In March, the company said it sustained heavy losses from claims abuses in South Florida, despite pioneering a unique business model in which the company offers discounted rates in exchange for customers’ agreeing to allow the company to send its affiliated repair teams to handle claims.
Insurers say the region is home to disreputable contractors and attorneys who persuade homeowners to sign over claims benefits. Then they submit inflated water damage claims and file lawsuits so they can collect attorneys fees when insurers opt to settle.
Homeowners Choice CEO Paresh Patel said the higher increase was a recommendation from one of the state actuaries who reviewed the company’s filing. The same actuary approved People’s Trust’s rate filing.
When insurers file rate requests, they are based on the companies’ own analyses of loss trends and reflect what they conclude they need to cover costs and remain competitive in the marketplace, Patel said.
“[The state] has the obligation to ensure we don’t charge a rate so high we are collecting excessive profits,” Patel said. “They also have to ensure we don’t charge a rate so low we are in danger of losing money or going insolvent.”
Patel said that after the state analyzed his company’s rate-hike request, the actuary contacted the company and said the requested 3.3-percent increase would not be adequate. Several phone calls later, Homeowners Choice agreed to the 8-percent increase, Patel said.
He said he understands the increases will cause pain for some. “A lot of people who didn’t do AOB abuse or file any claims are going to be affected by this,” he said.
Before this year’s session, state Insurance Commissioner David Altmaier helped write a Senate bill that would have barred attorneys from collecting legal fees from insurers if representing repair contractors working under a claim assignment.
Had the legislation moved forward, Patel said, the company might have had a shot at convincing the state to keep the rate increase at 3.3 percent, or it might have filed to lower the rate later.
Amy Rosen, chief marketing officer at People’s Trust, didn’t directly comment on the state’s approval of higher-than-requested rates.
“We wish that we didn’t have to increase anyone’s rates at all, but industry-wide water losses, as well as our own, in the tricounty area have necessitated this increase,” Rosen said in an email.
Public hearings aren’t required if the state compels a company to accept a rate increase higher than an insurer requests, the state spokeswoman said.
James, who called for a public hearing into a 14.9-percent rate hike request filed last year, and then withdrawn, by Heritage, said the state Office of Insurance Regulation should have called a public hearing over People’s Trust’s 14.5 percent request.
State law authorizes regulators to call a public hearing over rate increase proposals.
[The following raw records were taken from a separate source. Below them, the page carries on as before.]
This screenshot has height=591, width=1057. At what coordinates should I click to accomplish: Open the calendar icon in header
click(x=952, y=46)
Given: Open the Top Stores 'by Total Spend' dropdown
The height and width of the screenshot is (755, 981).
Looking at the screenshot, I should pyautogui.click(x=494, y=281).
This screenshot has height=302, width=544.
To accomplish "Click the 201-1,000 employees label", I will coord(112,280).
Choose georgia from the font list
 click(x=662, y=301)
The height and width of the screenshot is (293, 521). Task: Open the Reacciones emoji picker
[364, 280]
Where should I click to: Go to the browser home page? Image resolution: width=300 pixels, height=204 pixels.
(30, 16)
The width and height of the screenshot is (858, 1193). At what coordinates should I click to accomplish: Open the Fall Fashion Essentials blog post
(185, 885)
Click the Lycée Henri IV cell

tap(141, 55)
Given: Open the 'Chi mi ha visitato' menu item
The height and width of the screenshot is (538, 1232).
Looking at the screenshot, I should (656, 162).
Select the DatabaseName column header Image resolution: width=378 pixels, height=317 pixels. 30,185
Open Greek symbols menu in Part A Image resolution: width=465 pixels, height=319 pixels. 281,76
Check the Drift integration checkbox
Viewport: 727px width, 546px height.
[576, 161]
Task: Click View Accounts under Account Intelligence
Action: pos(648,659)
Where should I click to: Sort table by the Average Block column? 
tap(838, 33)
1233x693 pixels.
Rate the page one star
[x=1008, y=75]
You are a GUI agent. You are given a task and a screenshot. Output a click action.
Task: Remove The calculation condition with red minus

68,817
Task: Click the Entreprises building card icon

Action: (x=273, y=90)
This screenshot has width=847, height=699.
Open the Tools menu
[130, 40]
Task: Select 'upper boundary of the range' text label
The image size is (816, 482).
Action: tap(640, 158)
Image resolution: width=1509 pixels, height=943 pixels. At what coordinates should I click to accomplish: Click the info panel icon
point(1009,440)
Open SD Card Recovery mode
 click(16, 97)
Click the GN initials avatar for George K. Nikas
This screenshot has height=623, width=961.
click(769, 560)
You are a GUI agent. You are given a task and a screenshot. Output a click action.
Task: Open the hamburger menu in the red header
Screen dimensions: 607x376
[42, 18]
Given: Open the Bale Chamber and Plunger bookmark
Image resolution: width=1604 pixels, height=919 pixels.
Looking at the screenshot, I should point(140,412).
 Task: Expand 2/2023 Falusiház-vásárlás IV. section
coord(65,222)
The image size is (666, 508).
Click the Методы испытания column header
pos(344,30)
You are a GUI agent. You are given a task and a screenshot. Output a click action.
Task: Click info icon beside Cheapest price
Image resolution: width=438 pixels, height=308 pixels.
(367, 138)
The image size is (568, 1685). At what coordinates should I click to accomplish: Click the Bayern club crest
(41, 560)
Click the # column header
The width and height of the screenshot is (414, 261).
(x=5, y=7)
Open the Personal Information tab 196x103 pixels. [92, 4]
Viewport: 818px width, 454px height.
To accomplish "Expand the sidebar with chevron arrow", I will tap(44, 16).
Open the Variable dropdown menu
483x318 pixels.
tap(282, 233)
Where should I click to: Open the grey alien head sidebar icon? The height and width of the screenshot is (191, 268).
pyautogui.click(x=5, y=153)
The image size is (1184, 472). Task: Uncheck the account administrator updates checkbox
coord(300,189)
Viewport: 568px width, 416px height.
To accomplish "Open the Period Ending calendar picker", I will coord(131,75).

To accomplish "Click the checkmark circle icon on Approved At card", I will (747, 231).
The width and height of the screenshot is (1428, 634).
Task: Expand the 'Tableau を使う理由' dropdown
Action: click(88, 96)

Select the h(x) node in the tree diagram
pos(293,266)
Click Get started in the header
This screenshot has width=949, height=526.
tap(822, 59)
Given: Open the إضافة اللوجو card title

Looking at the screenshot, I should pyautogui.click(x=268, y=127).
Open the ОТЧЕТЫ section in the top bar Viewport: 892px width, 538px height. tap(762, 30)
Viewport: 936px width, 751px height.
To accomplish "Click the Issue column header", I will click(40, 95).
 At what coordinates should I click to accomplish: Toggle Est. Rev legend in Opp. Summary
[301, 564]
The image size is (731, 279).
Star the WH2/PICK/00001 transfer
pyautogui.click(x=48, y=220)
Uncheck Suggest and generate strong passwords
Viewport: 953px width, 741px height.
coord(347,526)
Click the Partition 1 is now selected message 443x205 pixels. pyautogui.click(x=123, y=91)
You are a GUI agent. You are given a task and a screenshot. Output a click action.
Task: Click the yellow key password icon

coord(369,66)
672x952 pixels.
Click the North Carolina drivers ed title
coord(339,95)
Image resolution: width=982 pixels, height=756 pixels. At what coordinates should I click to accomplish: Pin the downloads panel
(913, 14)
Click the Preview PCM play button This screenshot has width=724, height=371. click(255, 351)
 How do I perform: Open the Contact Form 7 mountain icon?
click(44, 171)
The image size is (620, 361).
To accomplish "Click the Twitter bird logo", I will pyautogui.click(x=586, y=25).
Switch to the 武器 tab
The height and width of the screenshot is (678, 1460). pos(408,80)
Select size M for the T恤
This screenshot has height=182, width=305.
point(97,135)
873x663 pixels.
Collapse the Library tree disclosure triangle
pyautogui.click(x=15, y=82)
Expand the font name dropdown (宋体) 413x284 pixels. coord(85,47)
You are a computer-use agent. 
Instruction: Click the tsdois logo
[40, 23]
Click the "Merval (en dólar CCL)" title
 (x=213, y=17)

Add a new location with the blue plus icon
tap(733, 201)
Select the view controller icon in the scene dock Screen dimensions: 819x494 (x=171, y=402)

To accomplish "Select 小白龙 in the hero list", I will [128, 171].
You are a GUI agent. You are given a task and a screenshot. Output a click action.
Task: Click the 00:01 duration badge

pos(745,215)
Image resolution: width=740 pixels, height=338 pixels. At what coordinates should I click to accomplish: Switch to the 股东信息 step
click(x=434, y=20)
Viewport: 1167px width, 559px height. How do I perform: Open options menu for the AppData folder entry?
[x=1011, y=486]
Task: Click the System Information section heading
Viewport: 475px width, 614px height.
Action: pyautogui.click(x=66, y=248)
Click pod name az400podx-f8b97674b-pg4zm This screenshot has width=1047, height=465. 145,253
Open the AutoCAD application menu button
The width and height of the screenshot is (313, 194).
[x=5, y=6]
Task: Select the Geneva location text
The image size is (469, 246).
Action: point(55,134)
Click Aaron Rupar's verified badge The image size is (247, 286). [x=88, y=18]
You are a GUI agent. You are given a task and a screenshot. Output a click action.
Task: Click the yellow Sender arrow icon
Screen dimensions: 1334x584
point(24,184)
“During a time when rate increases are at an all-time high, I believe consumers deserve the highest level of transparency and accountability from their insurance company,” James said in an email.
The “Assignment of Benefits” crisis has been cited as justification for rate increase requests by numerous companies since early 2016. Most notably, state-run Citizens Property Insurance Corp. blamed AOB abuses for seeking 2017 rate hikes between 8.9 percent and 10 percent in the tricounty region.
Heritage Property & Casualty received approval for a 9.9-percent statewide average hike last year that included 15-percent hikes for most South Florida customers.
Tower Hill Prime sought a 9.2-percent statewide hike in December. The state approved 8.8 percent.
Several other insurers, meanwhile, have submitted rate-increase requests of their own over the past two months: United Property & Casualty [8.5 percent], Federated National [6.4 percent], Castle Key Insurance [10 percent], Security First [11.4-percent].
A number of other insurers are seeking lower rate increases as well. Whether the state accepts those increases or seeks higher increases remains to be seen.